(Records contained in a dataset):
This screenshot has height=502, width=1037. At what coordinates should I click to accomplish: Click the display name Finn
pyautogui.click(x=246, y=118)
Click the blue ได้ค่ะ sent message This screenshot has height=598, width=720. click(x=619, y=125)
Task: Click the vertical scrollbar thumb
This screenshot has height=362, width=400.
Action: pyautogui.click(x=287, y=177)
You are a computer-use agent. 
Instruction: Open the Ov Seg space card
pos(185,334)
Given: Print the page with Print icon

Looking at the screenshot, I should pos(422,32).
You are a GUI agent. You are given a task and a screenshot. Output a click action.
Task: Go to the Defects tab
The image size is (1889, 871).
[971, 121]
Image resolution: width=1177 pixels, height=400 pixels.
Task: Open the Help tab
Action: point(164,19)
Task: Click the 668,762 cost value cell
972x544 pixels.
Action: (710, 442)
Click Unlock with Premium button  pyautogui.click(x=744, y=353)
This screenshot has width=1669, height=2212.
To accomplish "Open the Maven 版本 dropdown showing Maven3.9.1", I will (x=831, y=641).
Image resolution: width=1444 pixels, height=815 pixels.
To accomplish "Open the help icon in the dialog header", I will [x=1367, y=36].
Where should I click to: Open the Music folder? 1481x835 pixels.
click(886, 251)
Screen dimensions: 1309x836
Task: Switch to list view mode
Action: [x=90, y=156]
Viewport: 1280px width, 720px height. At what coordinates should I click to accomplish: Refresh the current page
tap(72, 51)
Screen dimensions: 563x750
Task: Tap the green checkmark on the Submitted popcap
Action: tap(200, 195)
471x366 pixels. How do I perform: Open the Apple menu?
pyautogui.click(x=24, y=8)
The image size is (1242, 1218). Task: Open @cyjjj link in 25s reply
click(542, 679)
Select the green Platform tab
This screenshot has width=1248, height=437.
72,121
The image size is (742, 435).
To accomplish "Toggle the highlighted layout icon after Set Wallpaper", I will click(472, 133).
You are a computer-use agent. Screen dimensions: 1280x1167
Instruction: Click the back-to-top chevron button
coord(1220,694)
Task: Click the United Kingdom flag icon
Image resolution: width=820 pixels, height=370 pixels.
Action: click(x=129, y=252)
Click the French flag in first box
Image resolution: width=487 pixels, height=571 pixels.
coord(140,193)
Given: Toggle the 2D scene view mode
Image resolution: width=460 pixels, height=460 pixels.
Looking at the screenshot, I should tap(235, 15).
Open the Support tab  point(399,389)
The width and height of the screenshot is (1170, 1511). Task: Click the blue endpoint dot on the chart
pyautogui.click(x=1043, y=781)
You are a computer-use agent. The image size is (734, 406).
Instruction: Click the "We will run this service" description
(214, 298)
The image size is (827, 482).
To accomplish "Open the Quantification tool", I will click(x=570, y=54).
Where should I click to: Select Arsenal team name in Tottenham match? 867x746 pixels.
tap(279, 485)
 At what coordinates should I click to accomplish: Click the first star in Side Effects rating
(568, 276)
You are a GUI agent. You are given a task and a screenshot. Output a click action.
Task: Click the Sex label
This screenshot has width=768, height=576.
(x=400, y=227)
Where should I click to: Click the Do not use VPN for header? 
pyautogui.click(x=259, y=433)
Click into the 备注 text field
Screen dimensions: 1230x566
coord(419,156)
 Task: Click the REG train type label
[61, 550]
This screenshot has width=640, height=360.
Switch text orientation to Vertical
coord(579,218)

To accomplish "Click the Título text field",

(Task description):
Repeat the data exactly. Omit nothing.

(Task answer):
This screenshot has height=502, width=1037. At what coordinates should I click to accomplish: Click the display name Finn
pyautogui.click(x=246, y=118)
Click the blue ได้ค่ะ sent message This screenshot has height=598, width=720. click(x=619, y=125)
Task: Click the vertical scrollbar thumb
This screenshot has height=362, width=400.
Action: pyautogui.click(x=287, y=177)
You are a computer-use agent. 
Instruction: Open the Ov Seg space card
pos(185,334)
Given: Print the page with Print icon

Looking at the screenshot, I should pos(422,32).
You are a GUI agent. You are given a task and a screenshot. Output a click action.
Task: Go to the Defects tab
The image size is (1889, 871).
[971, 121]
Image resolution: width=1177 pixels, height=400 pixels.
Task: Open the Help tab
Action: point(164,19)
Task: Click the 668,762 cost value cell
972x544 pixels.
Action: (710, 442)
Click Unlock with Premium button  pyautogui.click(x=744, y=353)
This screenshot has width=1669, height=2212.
To accomplish "Open the Maven 版本 dropdown showing Maven3.9.1", I will (x=831, y=641).
Image resolution: width=1444 pixels, height=815 pixels.
To accomplish "Open the help icon in the dialog header", I will [x=1367, y=36].
Where should I click to: Open the Music folder? 1481x835 pixels.
click(886, 251)
Screen dimensions: 1309x836
Task: Switch to list view mode
Action: [x=90, y=156]
Viewport: 1280px width, 720px height. At what coordinates should I click to accomplish: Refresh the current page
tap(72, 51)
Screen dimensions: 563x750
Task: Tap the green checkmark on the Submitted popcap
Action: tap(200, 195)
471x366 pixels. How do I perform: Open the Apple menu?
pyautogui.click(x=24, y=8)
The image size is (1242, 1218). Task: Open @cyjjj link in 25s reply
click(542, 679)
Select the green Platform tab
This screenshot has width=1248, height=437.
72,121
The image size is (742, 435).
To accomplish "Toggle the highlighted layout icon after Set Wallpaper", I will click(472, 133).
You are a computer-use agent. Screen dimensions: 1280x1167
Instruction: Click the back-to-top chevron button
coord(1220,694)
Task: Click the United Kingdom flag icon
Image resolution: width=820 pixels, height=370 pixels.
Action: click(x=129, y=252)
Click the French flag in first box
Image resolution: width=487 pixels, height=571 pixels.
coord(140,193)
Given: Toggle the 2D scene view mode
Image resolution: width=460 pixels, height=460 pixels.
Looking at the screenshot, I should tap(235, 15).
Open the Support tab  point(399,389)
The width and height of the screenshot is (1170, 1511). Task: Click the blue endpoint dot on the chart
pyautogui.click(x=1043, y=781)
You are a computer-use agent. The image size is (734, 406).
Instruction: Click the "We will run this service" description
(214, 298)
The image size is (827, 482).
To accomplish "Open the Quantification tool", I will click(x=570, y=54).
Where should I click to: Select Arsenal team name in Tottenham match? 867x746 pixels.
tap(279, 485)
 At what coordinates should I click to accomplish: Click the first star in Side Effects rating
(568, 276)
You are a GUI agent. You are given a task and a screenshot. Output a click action.
Task: Click the Sex label
This screenshot has width=768, height=576.
(x=400, y=227)
Where should I click to: Click the Do not use VPN for header? 
pyautogui.click(x=259, y=433)
Click into the 备注 text field
Screen dimensions: 1230x566
coord(419,156)
 Task: Click the REG train type label
[61, 550]
This screenshot has width=640, height=360.
Switch text orientation to Vertical
coord(579,218)

To accomplish "Click the Título text field",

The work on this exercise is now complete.